Alexandre nasceu no atual estado grego da Macedônia, mas o reino deste nome se estendia para o norte e, quando a Iugoslávia se desintegrou, o pessoal que hoje vive ali acabou formando a Macedônia do Norte. É um paiseco menor que Alagoas, mas tem lagoas e um lago, e neste tem uma ilha em que elas estão se suicidando.
O motivo é sempre o mesmo: a violência dos machos da região; o procedimento também: elas sobem até o penhasco mais alto e se jogam para a morte.

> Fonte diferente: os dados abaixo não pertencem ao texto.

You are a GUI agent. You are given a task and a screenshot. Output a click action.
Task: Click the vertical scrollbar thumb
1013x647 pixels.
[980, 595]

Mas não adianta você pensar em criar medidas protetivas ou uma Lei Maria do Penhasco, pois tartarugas não respeitam as regras da sociedade humana.

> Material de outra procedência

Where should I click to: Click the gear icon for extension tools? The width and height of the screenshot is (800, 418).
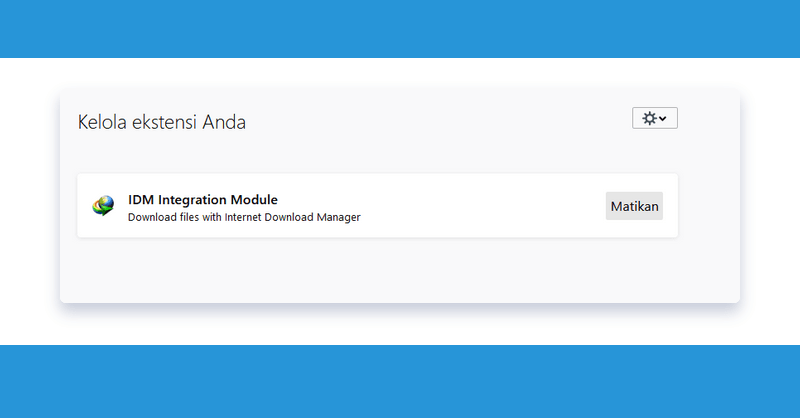[649, 118]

A tartaruga está passeando pela praia, um tartarugo a agarra violentamente e só a solta sangrando. Mal ela dá uns passos e vem outro que volta a mordê-la e a furá-la nos lugares certos e errados. E depois mais dois, mais três, às vezes todos de uma vez... a tartaruga não suporta, sobe ao penhasco e bluft.

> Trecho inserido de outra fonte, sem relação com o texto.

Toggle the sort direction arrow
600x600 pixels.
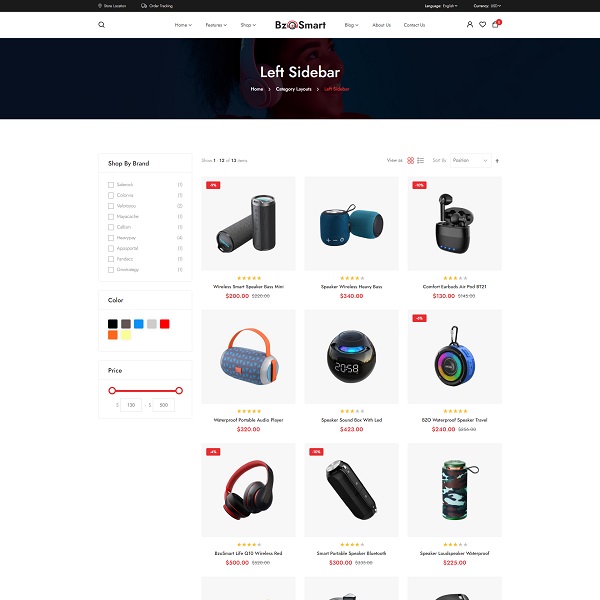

O que, segundo os biólogos que acompanham os fatos, só agrava o problema. Acredita-se que, por circunstância natural ou ação humana, em certo momento passaram a existir na ilha mais machos do que fêmeas. E isso deu início à violência que cresce na medida em que os suicídios fazem o desequilíbrio aumentar.
A situação foi confirmada em estudos com a participação de tartarugas do continente. As fêmeas de outros lugares não se assustavam com a proximidade de machos da ilha. Mas as traumatizadas fêmeas insulanas se apavoravam com qualquer macho e tentavam se jogar de um penhasco simulado pelos pesquisadores.
Tudo seria resolvido se a tartarugada de agora morresse rapidamente e o equilíbrio entre os sexos se reestabelecesse na próxima geração. Mas como as tartarugas dessa espécie vivem até os 100 anos, a espécie se extinguirá na ilha se não houver interferência humana. "Um bom assunto para as feministas abordarem", diz leitor.
Só enchem o saco
Para não dizer que ele só erra, o desgoverno está dragando o rio Tapajós para transformá-lo de vez numa hidrovia capaz de escoar parte de nossa produção agrícola. Bom para o produtor e também para a Cargill, que já tem modernos navios movidos a vento e um terminal portuário próprio em Santarém, a Pérola do Tapajós.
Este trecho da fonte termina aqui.